You see, for better or worse, the new generation of older sports games don’t seem to have the same nostalgic value as the originals do. Maybe it’s because after you play a series for ten years, the formative years stick out and the middle ones don’t seem to matter. Perhaps today’s generation will grow up with a soft spot for NHL 2001 and develop retro-hatred for NHL 2000. But it’s just not the same, because it seems silly to hate Version 9 when Version 10 is essentially the same game. And the way some non-sports series are going, the rest of gaming is headed down a very similar path.

You can pop in GTA3 now and still enjoy it. Odds are good that you will still be able to in five years because it was probably your introduction to the series. But will, say, GTA: San Andreas be a great source of nostalgia in 2010? Maybe not. That’s because at a certain point, the game stops being original and instead just tinkers with a format. The GTA franchise may have already hit that point; if not, it’s well on its way.

The original NHL games, in retrospect, were great because they didn’t give everything away immediately. It took EA five years to create a hockey game with all the features we currently take for granted. In the first one, you only had the real teams. In NHLPA ’93, you only had real players. In NHL ’94, you had both, but no season mode. In NHL ’95, you had real players, real teams, and a full season, but no fighting. And once they put it all together, the individual games stopped being memorable. That’s a major reason why these games are so memorable – because they DIDN’T have it all, yet were monumental achievements in gaming nonetheless.

Today, there’s such an emphasis on reality that anything short of one hundred percent realism is a disappointment. There’s very little margin for error and very little slack given by the gaming community. When the technology wasn’t caught up to reality, people were willing to accept things for what they were. So even if the new sports game didn’t have commentary or even real teams, they were able to see past that and enjoy playing the game anyway. Today, that’s just not possible. If Sega decided to make Sega Football 2K6 with no real teams or players and tried to charge $40 for it, nobody would buy it. In 1995, people might have taken a chance to see the quality of the football that Sega offered. Not in 2005, where if it’s not real, it’s not worth the investment of time or money.
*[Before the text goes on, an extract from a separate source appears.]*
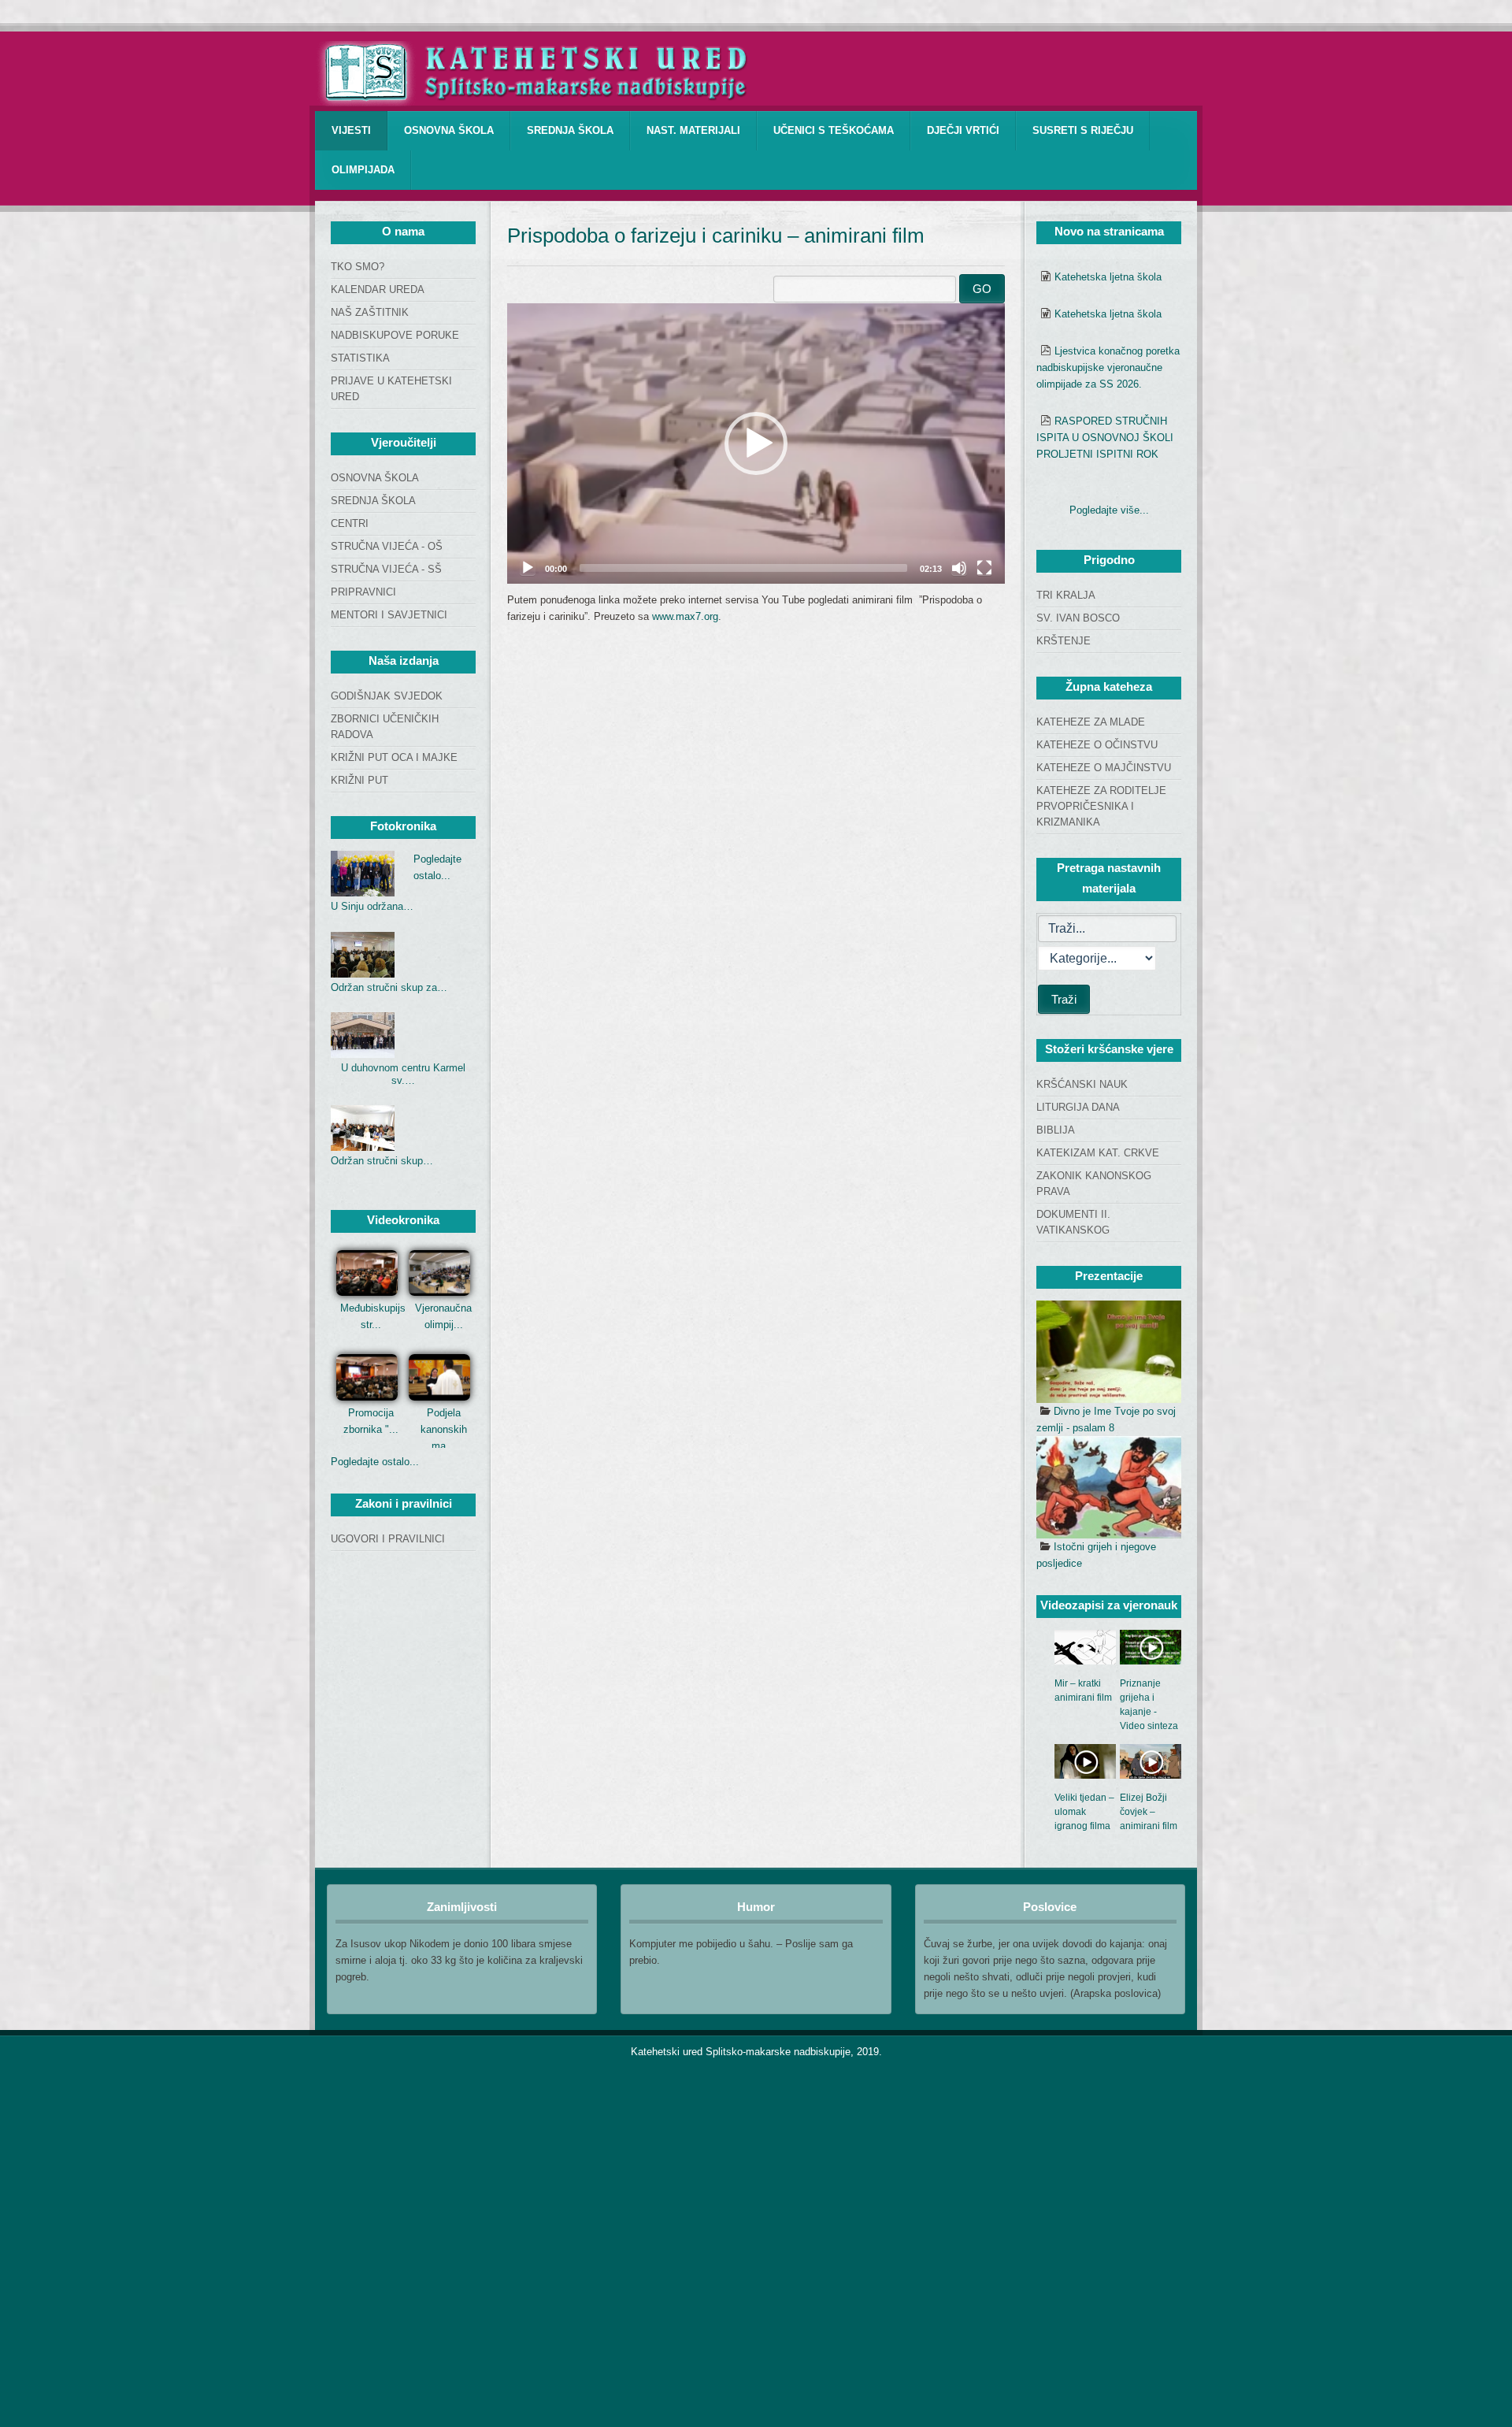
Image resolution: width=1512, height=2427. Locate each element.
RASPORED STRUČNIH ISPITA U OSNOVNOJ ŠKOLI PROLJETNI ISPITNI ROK (1104, 437)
Video gaming finds itself with a serious dilemma, and it’s nobody’s fault. Sometimes, I think the industry sees gaming as an extension of real life, rather than the escapist hobby it once was. It just seems like people play games just to beat them, rather than enjoy the hell out of them. And it also seems like people are too critical and cynical to appreciate something they’ve never seen before, especially if it doesn’t conform to their particular ideal of what gaming “should” be like. Today’s idea of imagination seems to mean imaginative ways to express reality, which is pretty depressing in its own right.

Call me crazy, but I’ll play NHL ’95 over NHL 2005 anyday, and that’s not just because NHL 2005 was a half-assed steaming pile of crap that was a terrible excuse for a hockey game. I choose NHL ’95 because it reminds me of the days when playing hockey on a video game system was a new and exciting phenomenon. It wasn’t a quest for perfection; instead, it was just a fun way to spend a few hours. The game was far from flawless, but the time spent playing it was priceless. And you know what? It still is.

Somewhere over the last ten years. people have forgotten that there’s more to gaming than graphics, gameplay, and sound. There’s an atmosphere about gaming that’s present for the really great gaming moments, and guess what? It’s not there when someone’s playing a game with a strategy guide wide open, just so he or she can beat it and move on to the next game. The great games mean something more to those playing them. That’s why RPG players are so into the games they play, because they feel like they’re a part of it. That’s why people who can’t remember how to spell their middle names can fondly recall the first time they won the Super Bowl in Madden. And that certain atmosphere is why so many gamers can cast aside the visual beauty of today’s games in favor of the escape to the days of youthful innocence they get by playing the games they grew up with.